Despite the severity of her coming punishment, Lucia retained certain rights as a Vestal, including the right to make a will and dispose of her own property. She left her share in the family home to her brothers Aulus and Marcus, even though they had not come to see her. She supposed that they were ashamed. The largest share of her property went to Fabia, and there was a bequest for each of her sister Vestals except Claudia. Technically, she was unable to free Andromeda, who belonged to the Goddess, but she left a sum of money toward the purchase of her freedom. Her books she left to Caesar, “Not because he merits my gratitude,” she wrote, “but because my books deserve a discerning reader and a capable guardian.” On her final journey, she was permitted only a small drawstring bag of personal items. In this bag she placed Ennia’s pearl and coral necklace, her own bee-shaped hair ornament from her mother, a lock of hair from each parent in a silver capsule, and her favorite folding tablet and stylus, which had been gifts from Fabia.
On the fatal day, Lucia was led early in the morning to the hall of the Vestal House to be stripped and scourged. It seemed to her that Caesar carried out the procedure reluctantly, although Fabia became incensed at him for seeming to peer through the gauzy fabric which hid her naked body from his sight. The scourging, it turned out, was less of an ordeal than she expected. Her thoughts were far more occupied with what was to come.

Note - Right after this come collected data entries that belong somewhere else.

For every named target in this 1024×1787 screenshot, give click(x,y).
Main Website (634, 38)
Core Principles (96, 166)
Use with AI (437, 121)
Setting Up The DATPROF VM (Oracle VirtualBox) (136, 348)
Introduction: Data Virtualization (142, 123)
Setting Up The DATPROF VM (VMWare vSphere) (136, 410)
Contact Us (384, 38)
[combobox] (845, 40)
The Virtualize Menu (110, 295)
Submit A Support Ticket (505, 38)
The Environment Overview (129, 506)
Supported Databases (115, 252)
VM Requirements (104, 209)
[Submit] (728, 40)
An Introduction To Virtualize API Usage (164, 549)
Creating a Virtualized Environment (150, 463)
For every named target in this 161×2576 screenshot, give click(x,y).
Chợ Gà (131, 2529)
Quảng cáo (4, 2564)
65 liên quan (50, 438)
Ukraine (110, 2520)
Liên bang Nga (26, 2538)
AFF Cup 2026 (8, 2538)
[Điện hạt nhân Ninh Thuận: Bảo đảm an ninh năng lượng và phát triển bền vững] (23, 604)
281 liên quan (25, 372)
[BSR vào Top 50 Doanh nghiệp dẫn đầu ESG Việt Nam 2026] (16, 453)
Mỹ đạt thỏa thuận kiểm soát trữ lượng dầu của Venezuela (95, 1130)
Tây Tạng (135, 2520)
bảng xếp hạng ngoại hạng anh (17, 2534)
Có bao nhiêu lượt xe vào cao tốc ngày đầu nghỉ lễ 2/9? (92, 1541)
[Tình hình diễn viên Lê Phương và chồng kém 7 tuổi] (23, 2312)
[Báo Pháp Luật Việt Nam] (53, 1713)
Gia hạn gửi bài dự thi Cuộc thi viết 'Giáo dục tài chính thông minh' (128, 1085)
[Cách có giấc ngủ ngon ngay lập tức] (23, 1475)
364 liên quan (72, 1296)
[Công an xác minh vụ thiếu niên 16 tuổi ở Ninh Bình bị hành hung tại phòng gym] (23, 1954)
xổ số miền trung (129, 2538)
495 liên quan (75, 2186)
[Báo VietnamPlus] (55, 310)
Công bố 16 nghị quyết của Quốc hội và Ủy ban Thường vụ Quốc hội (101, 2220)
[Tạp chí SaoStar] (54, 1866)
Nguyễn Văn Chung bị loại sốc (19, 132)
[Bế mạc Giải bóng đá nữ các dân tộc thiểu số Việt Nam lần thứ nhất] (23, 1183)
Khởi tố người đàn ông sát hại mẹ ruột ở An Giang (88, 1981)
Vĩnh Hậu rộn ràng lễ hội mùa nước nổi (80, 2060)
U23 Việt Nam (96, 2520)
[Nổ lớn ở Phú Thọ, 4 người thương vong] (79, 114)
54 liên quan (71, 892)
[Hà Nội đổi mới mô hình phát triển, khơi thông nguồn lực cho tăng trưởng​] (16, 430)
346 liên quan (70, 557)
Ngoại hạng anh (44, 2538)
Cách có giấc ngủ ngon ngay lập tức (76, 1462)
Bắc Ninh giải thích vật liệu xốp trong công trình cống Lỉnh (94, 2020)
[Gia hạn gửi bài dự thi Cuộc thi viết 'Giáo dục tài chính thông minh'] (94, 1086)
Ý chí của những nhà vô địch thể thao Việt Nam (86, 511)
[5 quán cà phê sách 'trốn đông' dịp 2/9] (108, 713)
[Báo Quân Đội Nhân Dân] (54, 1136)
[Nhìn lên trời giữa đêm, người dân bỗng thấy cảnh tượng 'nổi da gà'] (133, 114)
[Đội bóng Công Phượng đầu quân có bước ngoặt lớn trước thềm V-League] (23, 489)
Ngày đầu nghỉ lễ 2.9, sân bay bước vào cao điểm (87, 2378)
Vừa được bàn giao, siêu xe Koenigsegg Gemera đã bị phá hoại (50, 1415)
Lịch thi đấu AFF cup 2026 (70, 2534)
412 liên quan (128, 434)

Once Caesar left the Vestal House to marshal the gloomy procession to the Wicked Field, Fabia clothed Lucia in a thin tunic, led her into her own chamber, and with her own hands loosened Lucia’s hair, undoing the six braids and letting the locks fall around her shoulders.
“I have failed you, child. I put it to Caesar that Claudia was lying, and that I suspect her of unchastity with Volusius, but he said that there was too little evidence. To accuse her would mean the revelation of a second unchaste Vestal under his supervision, a thing he cannot countenance. And then there is his precious Clodius!” Fabia stopped to catch her breath. She tired so easily now that even walking the length of the Vestal House caused her to pant.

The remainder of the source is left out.